* **EXERCISE DATA**:
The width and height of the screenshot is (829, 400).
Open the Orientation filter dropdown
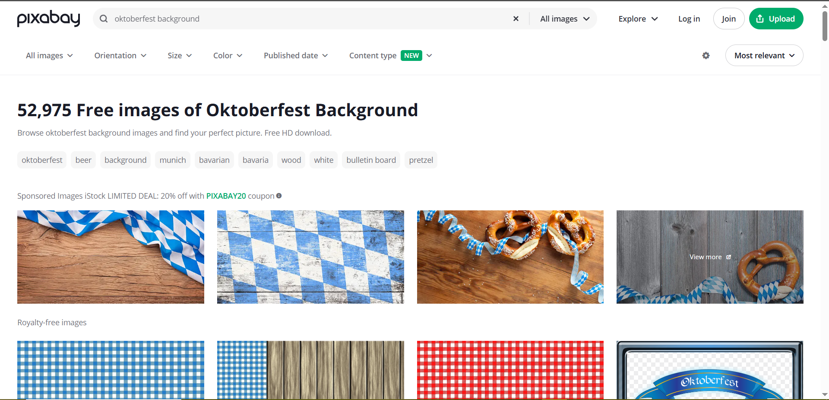[120, 55]
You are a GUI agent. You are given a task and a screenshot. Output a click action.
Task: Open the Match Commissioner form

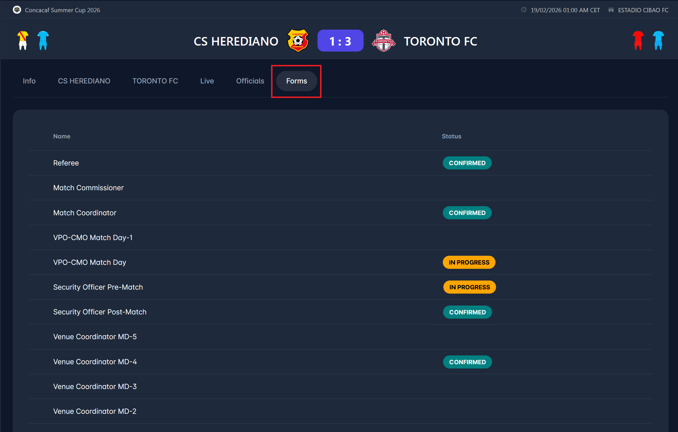pyautogui.click(x=88, y=188)
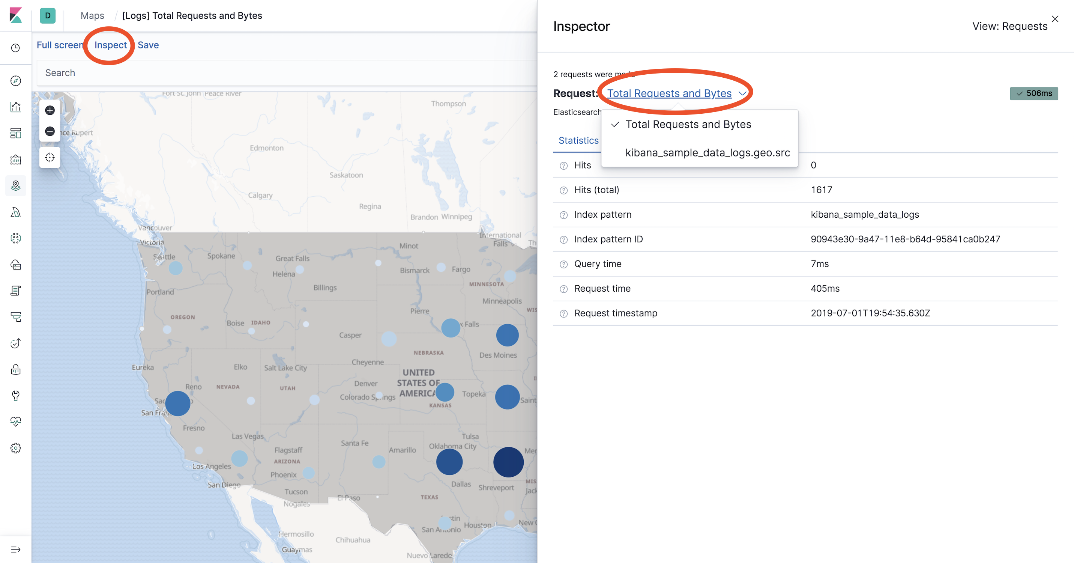Click the zoom out minus button on map
Viewport: 1074px width, 563px height.
50,131
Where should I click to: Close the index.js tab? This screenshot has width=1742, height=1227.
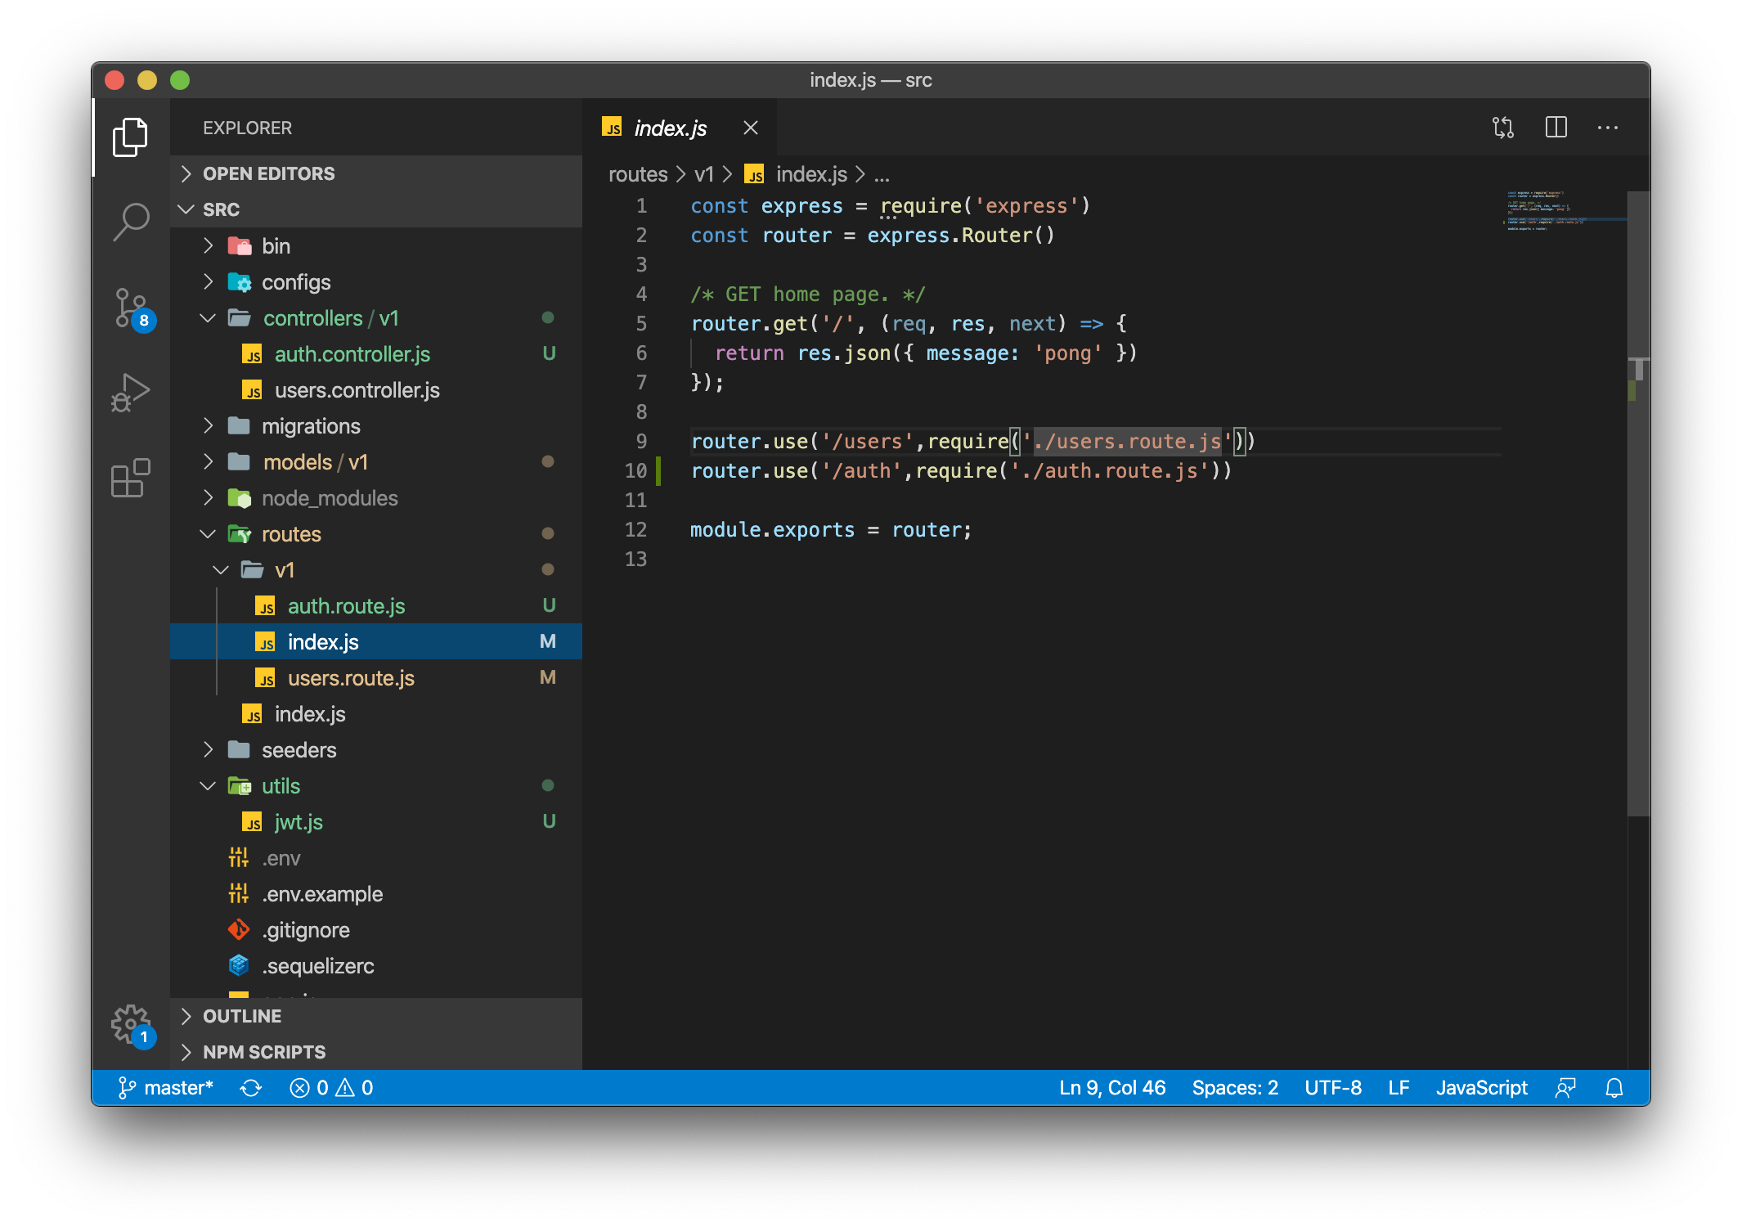pos(750,128)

* **YOUR GOAL**: No pictures belong in the output. Restate word for word only the lines from the one containing "Open the Orientation filter dropdown" to the end of the entries above.

* **SOLUTION TO THIS EXERCISE**:
Open the Orientation filter dropdown
[120, 55]
You are a GUI agent. You are given a task and a screenshot. Output a click action.
Task: Open the Match Commissioner form

pyautogui.click(x=88, y=188)
Click the zoom out minus button on map
Viewport: 1074px width, 563px height.
50,131
Where should I click to: Close the index.js tab? This screenshot has width=1742, height=1227.
pos(750,128)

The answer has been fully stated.